Amelia fu colpita da
quelle parole, tanto da staccarsi per poterlo guardare «Che
favore?» sgranò gli occhi «Aspetta! Vuoi dire che si
è...» le parole le morirono tra i denti.
«Non ancora,
ma probabilmente lo farà a breve e lui è in debito con
me» disse grave. «Ma non credere che lo farà solo
per questo. Aveva i suoi secondi fini quando ha accettato e, se lo
conosci bene, sai già a cosa mi riferisco.»
La principessa
aggrottò la fronte, sforzandosi di liberare la mente dalla
confusione per pensare con lucidità ai motivi che avevano spinto
l'amico ad un tale sacrificio.
«La spada!»
esclamò di colpo «Alle guardie reali forniamo spade con
lamina in vantablack.» continuò scioccata dalla sua stessa
scoperta.
Chiedere a Gourry
quel favore gli era costato molte notti insonni, sapeva già che
avrebbe accettato senza riserve e per questo il senso di colpa lo aveva
divorato fin da subito.
Il fatto che l'amico fosse
alla ricerca di un'arma lo aveva in un certo senso rassicurato, anche
se continuava a sentire una nota stonata ronzare come una mosca nella
sua mente.
«E Lina...» provò a dire Amelia, ma lui la interruppe all'istante prendendole il volto tra le mani.
«Lei non deve sapere niente! È una questione che non ci riguarda.»
«Ma Zel, cerca di capire, lei è mia amica e io non...» provò a divincolarsi senza successo.
«Lui ha
accettato, sa a cosa deve andare incontro, e se Lina venisse a saperlo
prima di sicuro si metterebbe in mezzo» aveva messo da parte ogni
scrupolo per proteggerla, non le avrebbe permesso di mandare tutto a
monte.
«Come
potrò guardarla in faccia senza sentirmi in colpa?» aveva
ripreso a piangere come una bambina. I pesi sul suo cuore erano
diventati una catasta di pietre che non riusciva più a tenere in
equilibrio tra le braccia.
Zelgadis stava per
risponderle ma il suono intenso e prolungato di un corno reale irruppe
nella stanza facendo tremare i vetri delle finestre.

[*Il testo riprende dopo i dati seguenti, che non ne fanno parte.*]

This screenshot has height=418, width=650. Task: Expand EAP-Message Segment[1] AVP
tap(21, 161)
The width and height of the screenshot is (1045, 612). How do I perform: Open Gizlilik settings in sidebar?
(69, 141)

Amelia lo guardò smarrita e lui a sua volta si sentì crollare il pavimento sotto i piedi.
«Sono arrivati» squittì la principessa portandosi le mani alla bocca.
Qualcuno
bussò alla porta dello studio con veemenza. Il sangue
defluì dalle guance della principessa e un brivido di puro
terrore le percorse la schiena al pensiero della fine che avrebbe fatto
Zelgadis se l'avessero trovata lì.
Si affrettò a
raccogliere i fermagli d'argento e a rassettare il vestito come meglio
poteva, mentre Zelgadis urlava di non essere presentabile in quel
momento. Peccato che l'incantesimo scagliato dalla principessa fosse
ancora attivo, così l'ospite inatteso forzò la serratura
con un colpo secco.
«Scusate,
scusate, scusate. Spero di non aver interrotto nulla!» Lina si
fece largo a braccia alzate e occhi chiusi all'interno della stanza.
«Puoi aprire gli occhi!» la rimproverò esasperato il ragazzo.
«Meglio
così, non è ora di farvi trovare nudi! Gli elmekiani sono
sulla via di Saillune e il loro arrivo è previsto per questa
sera.»
Amelia tirò
un sospiro di sollievo e allentò la presa sui fermagli che
già avevano iniziato a lasciare segni rossi sui palmi.
«Quindi la cerimonia non si terrà questa notte?» chiese rinfrancata.
«No, gli elmekiani celebrano riti notturni solo per compiere azioni offensive o cose del genere.»
«E tu come fai
a conoscere così tanti dettagli?» le domandò
scettico Zelgadis «Anzi no, non dirmelo. Hai minacciato un
valletto?»
«La cuoca» ammise rimirandosi le unghie con aria soddisfatta.
«Mi sembra giusto.»
«Ora però non c'è più tempo... Amelia, ti aspetto fuori, fai in fretta.»
Alla fine era giunto
il fatidico momento del distacco. Le avrebbe detto addio per sempre e
di lei non gli sarebbe rimasto nient'altro che una manciata di ricordi,
troppo miseri per potergli riempire il buco nel petto.
Erano uno di fronte
all'altra a guardarsi, per imprimere nella mente dettagli all'apparenza
insignificanti. Di lei avrebbe conservato il profumo dolce di
gelsomino, le pagliuzze verdi che gli capitava di intravedere quando si
trovavano in penombra, la morbidezza della sua pelle e la risata
argentina che nasceva spontanea quando era allegra e felice.
La abbracciò con
gentilezza, inspirando il profumo dei capelli scuri e lucenti, e la
baciò senza fretta, per poter assaporare per l'ultima volta il
suo sapore, affidandole l'ultimo pezzo del proprio cuore.